TO DO: Search the records for the word "screenshot" and copy each line in which it appears.
-- RECORD SET follows --
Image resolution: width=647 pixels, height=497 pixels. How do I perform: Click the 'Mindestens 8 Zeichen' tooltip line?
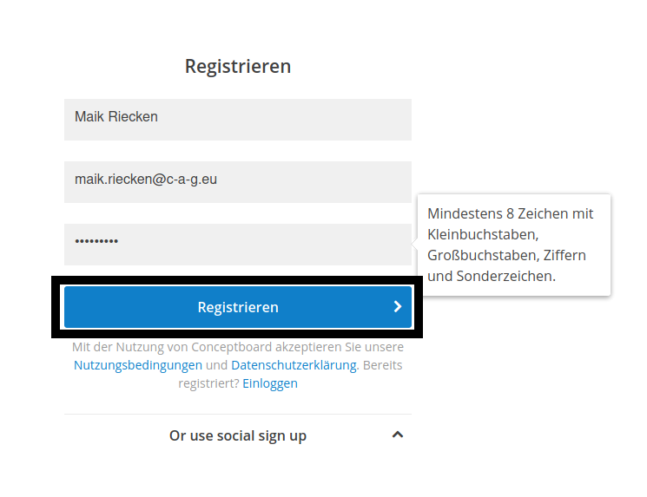click(x=510, y=214)
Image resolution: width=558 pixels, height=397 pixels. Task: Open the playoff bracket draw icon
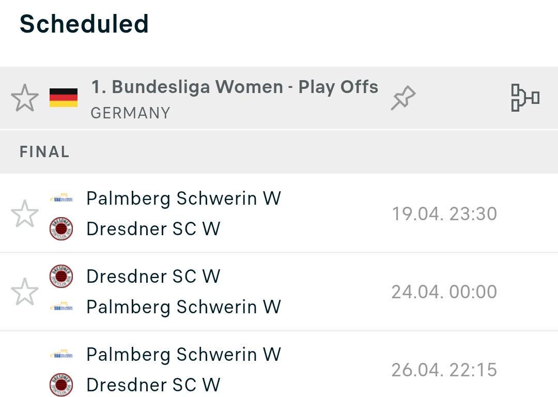[525, 98]
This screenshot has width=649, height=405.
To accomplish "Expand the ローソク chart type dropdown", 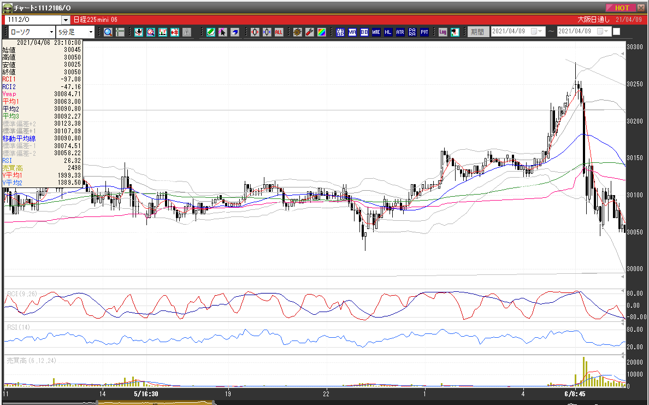I will (x=51, y=32).
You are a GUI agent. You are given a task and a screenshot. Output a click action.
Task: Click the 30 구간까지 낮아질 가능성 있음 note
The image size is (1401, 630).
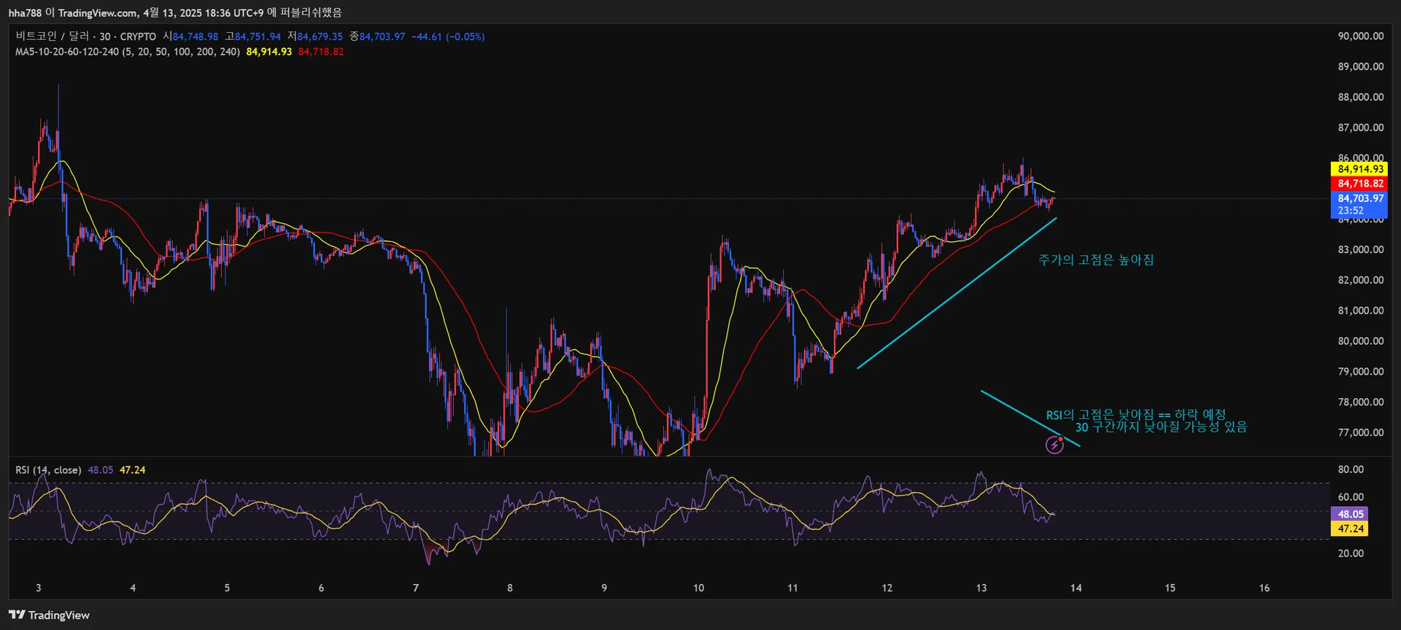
-- RECORD SET concluded --
ANSWER SECTION:
This screenshot has width=649, height=405.
You are a GUI agent. You are given a task and a screenshot. Output a click action.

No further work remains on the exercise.